**WHAT YOU NEED TO DO:** Search the entries below for the word "question" and copy each line that has it.

**PROVIDED ENTRIES:**
○ ○ ○ ○ ○

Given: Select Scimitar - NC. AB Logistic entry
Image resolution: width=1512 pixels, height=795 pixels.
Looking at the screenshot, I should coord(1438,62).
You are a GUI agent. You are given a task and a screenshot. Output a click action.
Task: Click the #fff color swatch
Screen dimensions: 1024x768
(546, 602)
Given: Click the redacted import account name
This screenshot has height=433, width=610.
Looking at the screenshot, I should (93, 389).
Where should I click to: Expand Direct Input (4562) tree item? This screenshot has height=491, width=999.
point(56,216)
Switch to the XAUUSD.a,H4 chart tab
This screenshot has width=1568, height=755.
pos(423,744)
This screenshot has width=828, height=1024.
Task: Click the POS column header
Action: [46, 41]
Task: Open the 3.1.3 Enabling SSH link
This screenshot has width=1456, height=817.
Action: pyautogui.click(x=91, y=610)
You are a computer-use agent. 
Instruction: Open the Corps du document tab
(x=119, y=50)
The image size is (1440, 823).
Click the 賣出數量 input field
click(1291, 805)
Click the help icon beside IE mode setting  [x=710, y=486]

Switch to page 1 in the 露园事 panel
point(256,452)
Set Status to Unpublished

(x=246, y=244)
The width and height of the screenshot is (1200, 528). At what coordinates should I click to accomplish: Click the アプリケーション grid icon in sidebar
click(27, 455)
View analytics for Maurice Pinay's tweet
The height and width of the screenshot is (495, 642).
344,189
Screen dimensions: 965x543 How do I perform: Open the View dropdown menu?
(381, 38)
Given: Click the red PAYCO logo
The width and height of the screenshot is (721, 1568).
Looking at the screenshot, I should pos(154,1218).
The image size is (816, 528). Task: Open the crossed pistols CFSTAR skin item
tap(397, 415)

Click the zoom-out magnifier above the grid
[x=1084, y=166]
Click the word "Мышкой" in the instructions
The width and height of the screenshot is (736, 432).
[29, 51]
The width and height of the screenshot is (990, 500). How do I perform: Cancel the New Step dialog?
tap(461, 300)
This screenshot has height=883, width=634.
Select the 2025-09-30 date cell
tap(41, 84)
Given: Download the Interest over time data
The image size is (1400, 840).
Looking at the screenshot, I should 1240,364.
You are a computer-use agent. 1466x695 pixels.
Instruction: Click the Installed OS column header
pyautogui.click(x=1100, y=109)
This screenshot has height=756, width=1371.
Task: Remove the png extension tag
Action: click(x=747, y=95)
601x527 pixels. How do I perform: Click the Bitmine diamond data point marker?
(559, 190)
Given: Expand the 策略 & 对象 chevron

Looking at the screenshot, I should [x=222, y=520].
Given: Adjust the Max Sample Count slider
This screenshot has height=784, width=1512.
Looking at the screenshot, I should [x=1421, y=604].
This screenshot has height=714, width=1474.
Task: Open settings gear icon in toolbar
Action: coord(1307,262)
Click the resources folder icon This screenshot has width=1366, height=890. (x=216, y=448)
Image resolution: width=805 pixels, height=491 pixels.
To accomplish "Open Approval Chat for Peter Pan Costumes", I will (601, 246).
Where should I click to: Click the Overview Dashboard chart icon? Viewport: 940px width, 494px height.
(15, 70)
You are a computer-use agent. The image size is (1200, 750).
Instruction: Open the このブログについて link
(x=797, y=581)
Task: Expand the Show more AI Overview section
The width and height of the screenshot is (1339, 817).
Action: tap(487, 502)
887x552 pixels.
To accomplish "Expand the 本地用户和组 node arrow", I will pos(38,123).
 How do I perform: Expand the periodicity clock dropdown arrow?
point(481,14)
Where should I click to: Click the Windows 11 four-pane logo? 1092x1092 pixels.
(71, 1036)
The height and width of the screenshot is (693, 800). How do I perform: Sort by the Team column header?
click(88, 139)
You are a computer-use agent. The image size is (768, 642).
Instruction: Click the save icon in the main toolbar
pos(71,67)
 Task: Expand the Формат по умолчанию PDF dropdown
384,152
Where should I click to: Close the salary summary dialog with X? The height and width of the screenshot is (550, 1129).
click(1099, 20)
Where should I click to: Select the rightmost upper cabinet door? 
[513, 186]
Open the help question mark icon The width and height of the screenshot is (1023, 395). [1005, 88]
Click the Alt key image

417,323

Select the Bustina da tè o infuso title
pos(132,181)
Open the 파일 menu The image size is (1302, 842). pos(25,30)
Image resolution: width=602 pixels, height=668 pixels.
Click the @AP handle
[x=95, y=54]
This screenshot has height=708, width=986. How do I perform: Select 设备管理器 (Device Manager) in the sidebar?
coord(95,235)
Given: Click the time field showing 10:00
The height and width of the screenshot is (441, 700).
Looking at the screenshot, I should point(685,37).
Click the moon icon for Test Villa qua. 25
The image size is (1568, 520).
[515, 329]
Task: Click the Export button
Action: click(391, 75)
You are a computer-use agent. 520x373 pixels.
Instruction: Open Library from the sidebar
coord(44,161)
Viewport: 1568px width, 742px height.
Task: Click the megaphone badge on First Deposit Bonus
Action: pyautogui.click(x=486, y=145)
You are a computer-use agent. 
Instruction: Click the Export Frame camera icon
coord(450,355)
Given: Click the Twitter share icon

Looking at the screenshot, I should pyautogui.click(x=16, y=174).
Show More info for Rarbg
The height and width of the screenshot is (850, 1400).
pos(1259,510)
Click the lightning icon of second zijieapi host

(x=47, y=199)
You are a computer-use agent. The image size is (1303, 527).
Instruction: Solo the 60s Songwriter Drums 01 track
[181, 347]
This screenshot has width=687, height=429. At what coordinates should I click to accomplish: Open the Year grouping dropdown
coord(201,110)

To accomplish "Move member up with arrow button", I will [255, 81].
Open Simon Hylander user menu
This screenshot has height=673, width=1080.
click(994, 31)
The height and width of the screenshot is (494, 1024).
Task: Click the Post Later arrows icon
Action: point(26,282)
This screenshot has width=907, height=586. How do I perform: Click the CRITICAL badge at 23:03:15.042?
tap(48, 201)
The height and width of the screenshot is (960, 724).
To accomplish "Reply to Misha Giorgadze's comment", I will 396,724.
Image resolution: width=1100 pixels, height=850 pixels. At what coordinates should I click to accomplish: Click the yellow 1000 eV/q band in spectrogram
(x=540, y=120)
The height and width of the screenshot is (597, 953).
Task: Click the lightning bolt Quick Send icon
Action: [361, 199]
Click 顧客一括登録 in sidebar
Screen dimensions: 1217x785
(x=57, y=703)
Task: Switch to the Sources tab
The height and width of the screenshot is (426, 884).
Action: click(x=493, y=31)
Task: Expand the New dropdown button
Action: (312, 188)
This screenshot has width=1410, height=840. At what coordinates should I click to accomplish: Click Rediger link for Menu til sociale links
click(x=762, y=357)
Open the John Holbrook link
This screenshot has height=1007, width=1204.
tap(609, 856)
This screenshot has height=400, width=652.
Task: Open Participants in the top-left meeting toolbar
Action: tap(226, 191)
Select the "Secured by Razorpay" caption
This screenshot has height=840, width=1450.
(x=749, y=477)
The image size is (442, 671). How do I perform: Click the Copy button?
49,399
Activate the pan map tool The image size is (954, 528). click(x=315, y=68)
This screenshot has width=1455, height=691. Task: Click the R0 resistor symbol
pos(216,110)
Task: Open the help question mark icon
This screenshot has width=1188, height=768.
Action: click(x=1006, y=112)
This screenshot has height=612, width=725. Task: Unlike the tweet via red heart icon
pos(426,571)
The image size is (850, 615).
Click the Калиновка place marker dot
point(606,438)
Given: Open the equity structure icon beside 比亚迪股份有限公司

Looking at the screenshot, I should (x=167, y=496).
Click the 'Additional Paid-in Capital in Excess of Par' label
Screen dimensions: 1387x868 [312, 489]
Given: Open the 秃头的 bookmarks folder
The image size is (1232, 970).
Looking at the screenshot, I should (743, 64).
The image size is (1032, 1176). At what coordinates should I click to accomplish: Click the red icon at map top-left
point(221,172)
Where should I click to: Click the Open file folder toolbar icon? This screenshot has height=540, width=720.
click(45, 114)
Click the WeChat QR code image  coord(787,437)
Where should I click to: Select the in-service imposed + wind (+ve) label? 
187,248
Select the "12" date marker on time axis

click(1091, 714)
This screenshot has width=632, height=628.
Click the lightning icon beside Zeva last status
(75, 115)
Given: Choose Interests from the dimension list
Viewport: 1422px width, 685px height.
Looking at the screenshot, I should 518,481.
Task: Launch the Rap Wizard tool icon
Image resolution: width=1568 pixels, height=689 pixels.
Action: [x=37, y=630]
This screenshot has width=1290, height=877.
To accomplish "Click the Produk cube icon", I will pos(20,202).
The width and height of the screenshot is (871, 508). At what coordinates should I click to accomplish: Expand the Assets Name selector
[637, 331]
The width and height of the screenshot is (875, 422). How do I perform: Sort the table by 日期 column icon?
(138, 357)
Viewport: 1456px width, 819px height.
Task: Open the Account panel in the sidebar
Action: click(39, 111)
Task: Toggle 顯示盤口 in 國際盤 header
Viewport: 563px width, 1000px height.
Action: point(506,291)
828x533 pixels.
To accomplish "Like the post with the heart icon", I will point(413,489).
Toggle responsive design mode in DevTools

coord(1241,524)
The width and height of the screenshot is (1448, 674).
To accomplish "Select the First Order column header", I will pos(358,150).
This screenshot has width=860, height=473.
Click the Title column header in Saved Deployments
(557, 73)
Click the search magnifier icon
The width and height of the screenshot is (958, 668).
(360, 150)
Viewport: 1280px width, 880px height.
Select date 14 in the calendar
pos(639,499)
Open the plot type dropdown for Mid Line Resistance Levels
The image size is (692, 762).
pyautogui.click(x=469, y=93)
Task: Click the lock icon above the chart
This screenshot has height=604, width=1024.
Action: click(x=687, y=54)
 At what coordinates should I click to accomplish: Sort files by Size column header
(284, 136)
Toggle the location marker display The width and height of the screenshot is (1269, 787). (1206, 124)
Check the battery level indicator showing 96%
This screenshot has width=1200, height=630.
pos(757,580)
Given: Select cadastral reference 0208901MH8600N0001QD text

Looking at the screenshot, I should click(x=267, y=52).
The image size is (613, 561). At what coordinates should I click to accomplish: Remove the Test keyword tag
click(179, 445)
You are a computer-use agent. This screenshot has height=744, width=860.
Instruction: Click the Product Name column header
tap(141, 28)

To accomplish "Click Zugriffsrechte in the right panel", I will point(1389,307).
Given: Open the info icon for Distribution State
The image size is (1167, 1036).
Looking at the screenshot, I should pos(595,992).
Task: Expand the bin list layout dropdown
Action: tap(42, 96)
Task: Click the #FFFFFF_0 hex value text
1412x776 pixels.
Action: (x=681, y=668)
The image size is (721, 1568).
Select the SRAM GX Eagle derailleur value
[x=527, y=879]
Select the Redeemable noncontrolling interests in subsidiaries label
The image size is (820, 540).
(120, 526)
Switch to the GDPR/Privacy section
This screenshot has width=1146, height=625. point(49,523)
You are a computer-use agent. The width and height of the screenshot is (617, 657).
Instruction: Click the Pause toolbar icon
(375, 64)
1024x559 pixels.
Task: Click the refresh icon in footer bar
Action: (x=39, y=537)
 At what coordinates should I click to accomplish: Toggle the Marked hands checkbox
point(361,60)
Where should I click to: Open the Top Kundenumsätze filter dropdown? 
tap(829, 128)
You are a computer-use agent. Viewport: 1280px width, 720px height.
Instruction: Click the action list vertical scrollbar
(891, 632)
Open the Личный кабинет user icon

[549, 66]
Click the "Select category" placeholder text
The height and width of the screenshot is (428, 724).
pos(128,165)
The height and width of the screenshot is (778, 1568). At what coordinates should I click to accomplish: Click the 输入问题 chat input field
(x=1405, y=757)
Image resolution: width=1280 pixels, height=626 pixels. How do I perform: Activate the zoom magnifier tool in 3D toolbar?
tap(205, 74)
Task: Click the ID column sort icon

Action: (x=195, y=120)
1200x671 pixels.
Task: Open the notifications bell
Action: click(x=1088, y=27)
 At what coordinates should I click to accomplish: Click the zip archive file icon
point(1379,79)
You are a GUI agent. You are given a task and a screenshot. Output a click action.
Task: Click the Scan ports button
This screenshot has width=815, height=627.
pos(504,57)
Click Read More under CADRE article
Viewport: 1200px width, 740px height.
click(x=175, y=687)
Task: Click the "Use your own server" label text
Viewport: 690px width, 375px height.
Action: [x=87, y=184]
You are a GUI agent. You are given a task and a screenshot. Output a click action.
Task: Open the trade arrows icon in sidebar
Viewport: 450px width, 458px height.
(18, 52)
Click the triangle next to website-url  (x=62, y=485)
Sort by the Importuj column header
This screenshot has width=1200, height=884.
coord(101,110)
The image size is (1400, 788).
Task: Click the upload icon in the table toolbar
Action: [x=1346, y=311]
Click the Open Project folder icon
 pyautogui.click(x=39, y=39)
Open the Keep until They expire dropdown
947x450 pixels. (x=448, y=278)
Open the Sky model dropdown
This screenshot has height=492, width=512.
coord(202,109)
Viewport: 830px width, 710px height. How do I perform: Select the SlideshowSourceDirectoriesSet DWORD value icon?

○ ○ ○ ○ ○

**ANSWER FOR THE TASK:**
Open the help question mark icon The width and height of the screenshot is (1023, 395). [1005, 88]
Task: Open the help question mark icon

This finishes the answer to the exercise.